(Interface element records)
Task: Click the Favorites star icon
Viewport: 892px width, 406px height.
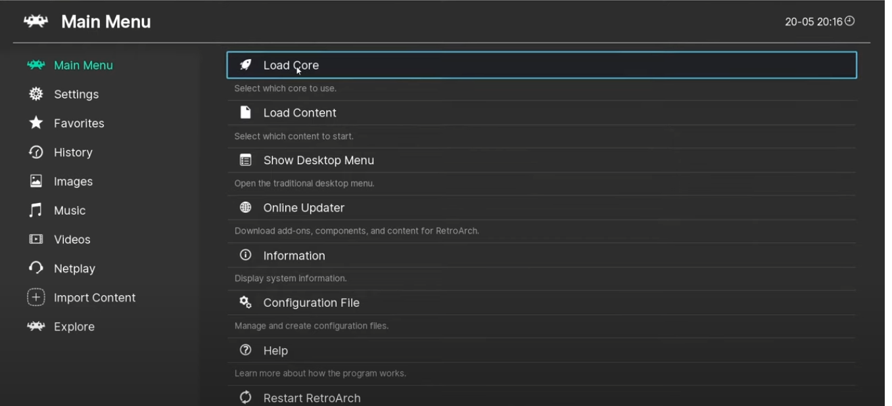Action: point(35,123)
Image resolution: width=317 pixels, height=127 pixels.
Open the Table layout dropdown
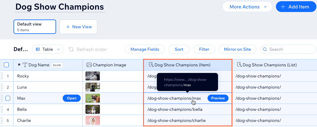pos(48,50)
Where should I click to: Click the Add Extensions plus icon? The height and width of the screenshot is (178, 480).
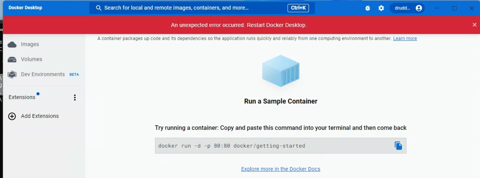click(x=12, y=116)
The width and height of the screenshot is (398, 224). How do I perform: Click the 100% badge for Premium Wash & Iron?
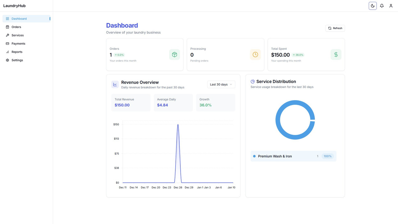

WHAT TO PRODUCE: Scale the entries above, rewriting every line from the one containing "Where should I" through the end of the entries, inclusive, with the requests kept unchanged and every coordinate in the answers multiplied by 0.5 and rounded to the nearest whole number, halves rounded up. Leave out the pictures.

FULL ANSWER:
Where should I click to: Click the Add Extensions plus icon? The height and width of the screenshot is (178, 480).
click(x=6, y=58)
The width and height of the screenshot is (398, 224). How do I perform: Click the 100% badge for Premium Wash & Iron?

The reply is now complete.